The movie tells the story of Sally (Marilyn Burns), her brother Franklin (Paul A. Partain) and their friends who after Sally hears her grandfather’s grave has been vandalised. After a detour, a group of crazed outcasts – Leatherface (Gunnar Hansen), hitchhiker (Teri McMinn) and the old man (Jim Siedow) – hunt them down one-by-one.

The five friends unsuspectingly fall into the family’s gang.

The opening scrawl, narrated by John Larroquette, is a perfect introduction to the story and sets the tone for the movie – a grisly nervousness.

The iconic Leatherface is disturbing and creepy, butchering his victims in a house full of bones, the sound he makes equal to pig noises.

His tall, powerful demeanour, along with his silence has inspired other famous characters like Michael Myers and Jason Voorhees.

He and the other members of the family are so disturbing and creepy that every scene they are in unnerves you.

The best horrors are the ones that set an underlying tone of fear and have it carefully become more and more prevalent throughout.

The sweltering heat of the Texas sun heightens the sense of discomfort inside you and inside the friends as the movie continues.

The metaphor of pigs in a slaughterhouse at the start of the film is a great piece of foreshadowing and the writing in the film remains as consistent throughout.

The pigs are like those in the van, unknowingly moving towards death.

The friends stumble across danger unknowingly throughout the first half of the movie and seem not to know any better.

They ignore the danger of the suspect radio interview and the ramblings of a local, continuing blindly towards their demise.

The hitchhiker they pick up creeps them out and slashes himself and Franklin with a knife.

He hints at their demise and tells them that his family are into ‘meat’.

He marks the minivan with his blood after he gets kicked out of it for his actions.

Much like pigs in a slaughterhouse, they walk towards their death without having any knowledge of what is going on.

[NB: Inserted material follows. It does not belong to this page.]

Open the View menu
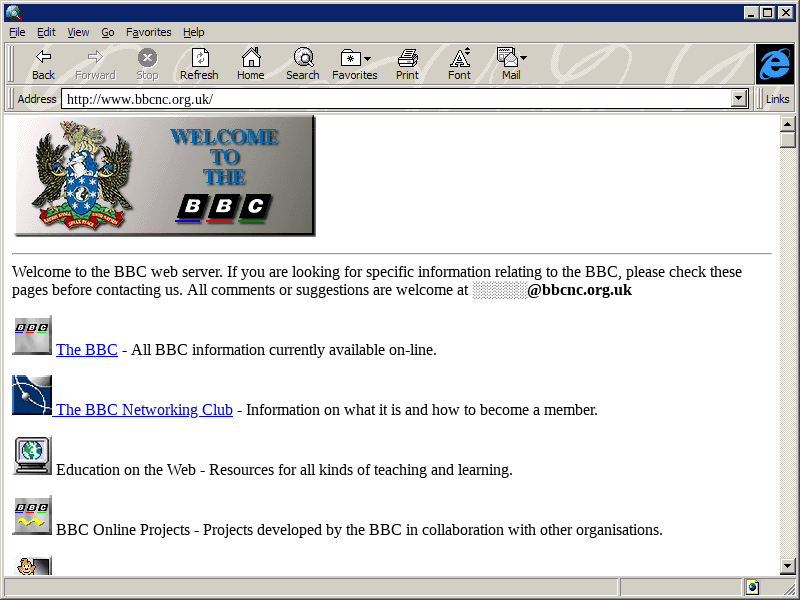 point(78,32)
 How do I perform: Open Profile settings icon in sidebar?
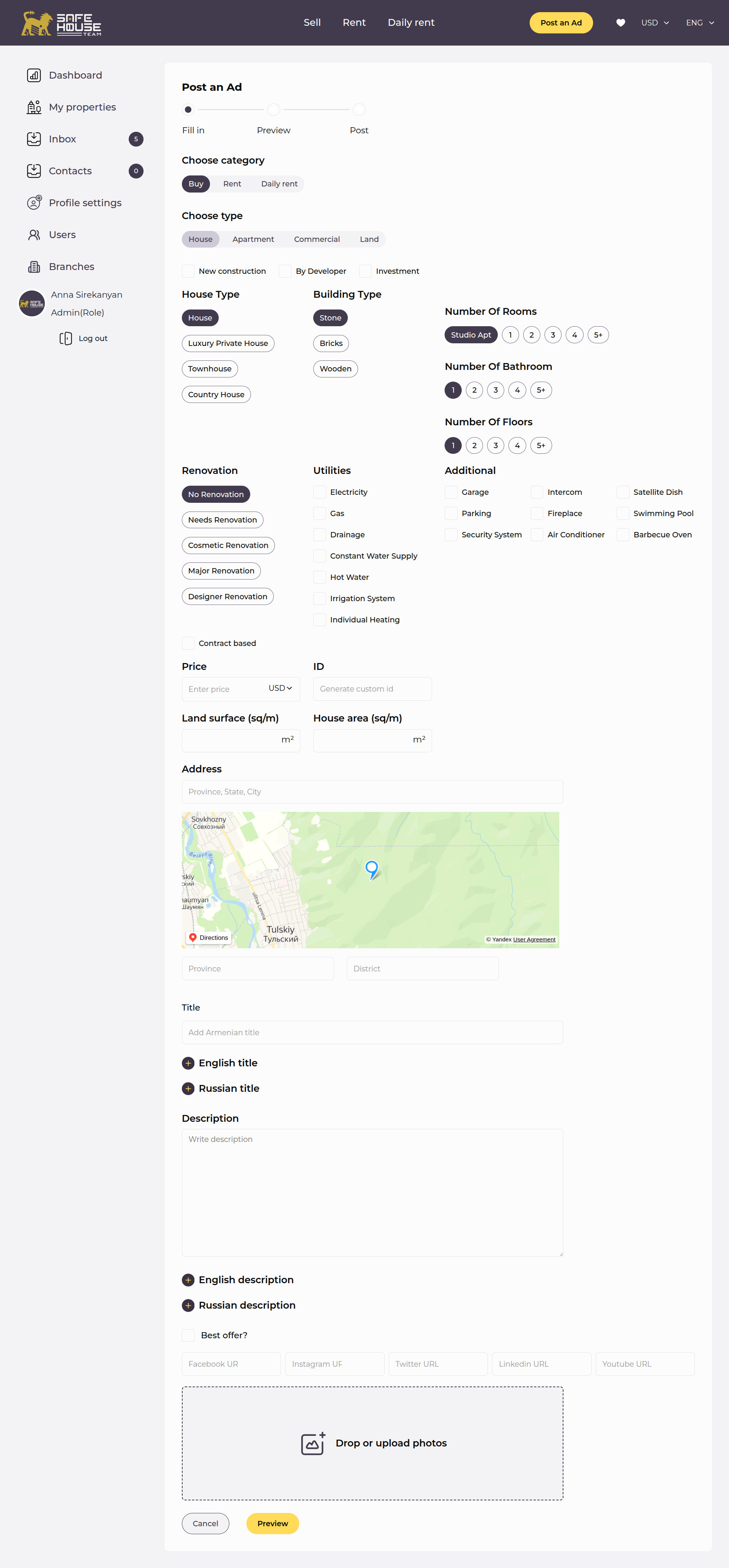tap(34, 203)
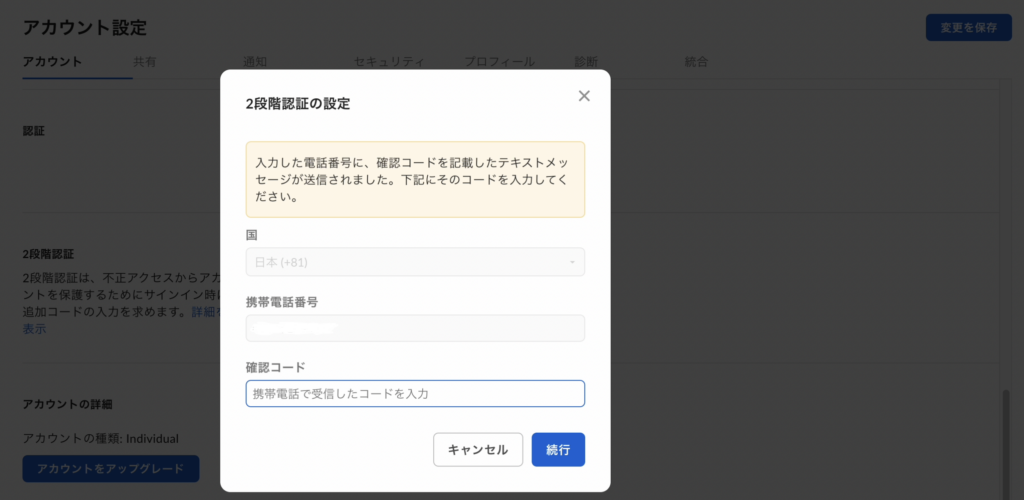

The first to die, Kirk (William Vail), enters the house of the crazed group and walks right into Leatherface, who kills him with a sledgehammer.

The death mirrors a pig’s death back in the day when they used sledgehammers instead of bolt guns.

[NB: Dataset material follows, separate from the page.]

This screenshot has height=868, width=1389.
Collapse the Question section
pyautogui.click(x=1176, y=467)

The rest of the five all stumble upon their deaths much like Kirk did with Sally being the sole survivor.

Sally is a ‘pig’ in this scenario too. She makes the same mistake as the rest but gets away when she realises the reality of the situation.

When she is caught by the old man, she is tied up, stored in a bag and transport to the dinner table.

The dinner table scene is a big moment in the film.

She escapes when she realises that what is happening is real – when she accepts it – during the attempted slaughter of her character.

She faces the truth.

Her friends all were blind to the truth that they live in a world where men such as Leatherface exist, but Sally came to accept it.

She realises the truth after a breakdown in the famous dinner table scene – the best in the movie.

The fantastic editing by J. Larry Carroll and Sallye Richardson focus on her eyes in this scene and this combines with the score created by Wayne Bell and Tobe Hooper to show Sally’s crazed breakdown of events in her mind.

Although there is a lot of fear and horror (and gore – the guy wears a mask made from human skin!), there is also an aspect of comedy to the film.

A fine example of this is when Leatherface is scolded and hit by the old man for breaking the door down with his chainsaw during a chase rather than opening it.

That kind of charm helps to amplify the macabre world that Hooper has put his character’s into.

The blend of this sense of fear and comedy adds another layer to the film and makes it even more disturbing.

The final shot of Leatherface swinging his chainsaw around suggests a hint of innocence to the character and the suggestion reinforced by how he acts throughout the film – butchering of teenagers aside.

Tobe Hooper’s horror masterpiece is an easy-to-follow film about gore and fear but, when you look underneath its surface, you realise it is about so much more than just violence.